In the cases DeShaney vs. Winnebago and Town of Castle Rock vs. Gonzales, the supreme court ruled that police agencies are not obligated to provide protection to citizens. In other words, police are well within their rights to pick and choose when to intervene to protect the lives and property of others, even when a threat is apparent. This reality does belie the often-made claim, however, that police agencies deserve the tax money and obedience of local citizens because the agencies “keep us safe.”

As the public is discovering, we are our own protection. In school shooting after school shooting, it has been illustrated that the police are not going to do shit when someone is slaughtering children. That isn’t why the police are there.

Police spend most of their time on activities on non-criminal in nature. During each police shift, police officers spend their time thusly:

  • 27 percent on random patrol
  • 20 percent on non-criminal calls for service
  • 13 percent on administrative tasks
  • 11 percent on traffic enforcement
  • 9 percent on breaks and other personal time
  • 7 percent on property crimes
  • 6 percent on miscellaneous crime
  • 4 percent on violent crime
  • 3 percent dealing with the public, providing assistance or information, and attending community meetings.

The police rarely solve crimes. Only 11% of crimes in the US result in an arrest, and only 1 in 4 arrests result in prosecution and conviction. It’s called clearance rate, and shows that most crimes go unpunished. (pdf alert)

As you can see, police do a good job solving murders, which results in an 81% arrest rate. They do a horrible job with all other crime.

They don’t prevent crime. They don’t solve many crimes. They don’t protect you when you are a victim. This is why I won’t give up my guns. Ever.

Disturbing Background

Most of the time, when a mass shooting happens, we find out that quite a few people knew that the person doing the shooting was displaying all sorts of worry behavior. In every one of these cases, one of several things turn out to be the case: no one reported it, or someone reported it, but authorities did nothing, or some authority didn’t follow the procedures that needed to be followed.

The shooting in Uvalde was no exception. It turns out that he was threatening people with violence, as well as being known for torturing and killing animals.

On one social media app, several people reported him for sending threats and just making some downright creepy comments. Since he wasn’t supporting conservative causes, the platform didn’t see fit to take any action. In other cases, people heard what he said and just didn’t report it.

“He would threaten everyone,” she said. “He would talk about shooting up schools but no one believed him, no one would think he would do it.”
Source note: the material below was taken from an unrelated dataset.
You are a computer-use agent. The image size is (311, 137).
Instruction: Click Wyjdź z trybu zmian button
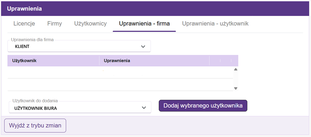[35, 126]
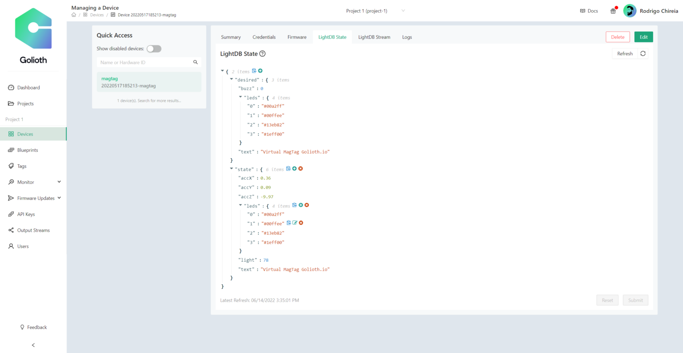Click the circular refresh arrows beside Refresh

click(643, 53)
His acquaintances knew him as someone who would catch, torture, and kill cats before carrying their mutilated bodies around in a plastic bag.
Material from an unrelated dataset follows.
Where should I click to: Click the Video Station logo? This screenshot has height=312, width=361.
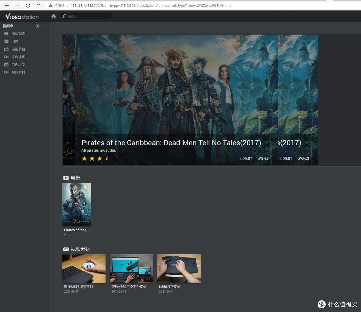[21, 16]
People knew all of this, yet no one reported it. Background checks don’t do any good if people don’t report things in a person’s background that will disqualify them.

Small town, big problem

A Texas state senator, Tony Gonzales, claimed that the shooter in Uvalde was arrested in 2018 for plotting a school shooting for 2022, which would be as soon as he turned 18.

The police in Uvalde are saying that this isn’t true, and that the kids who was arrested four years ago for planning a shooting in 2022 was a totally different kid.

There are only two possibilities here:

  1. The police are covering their asses because they are either complicit or incompetent. I mean, how bad would it look that this kid announced he would be a shooter four years ago, you knew it, and still didn’t prevent it or even keep an eye on him.
  2. The Uvalde high school, with its graduating class of 204 students, has two school shooters in 2022, which would make them about 1,000,000 times above the mean in the number of mass shooters in their school

Let’s keep an eye out and see if they ever answer this particular question.

Spacey a Pedo, Too?

Or just a gay rapist? The rapes happened in 2005 to 2008. The victims are in their 30’s and 40’s. Doing the math, his victims could have been as young as 16. Spacey was in his 40’s at the time.

Is there anyone in a position of wealth and power in this country that isn’t a sexual deviant?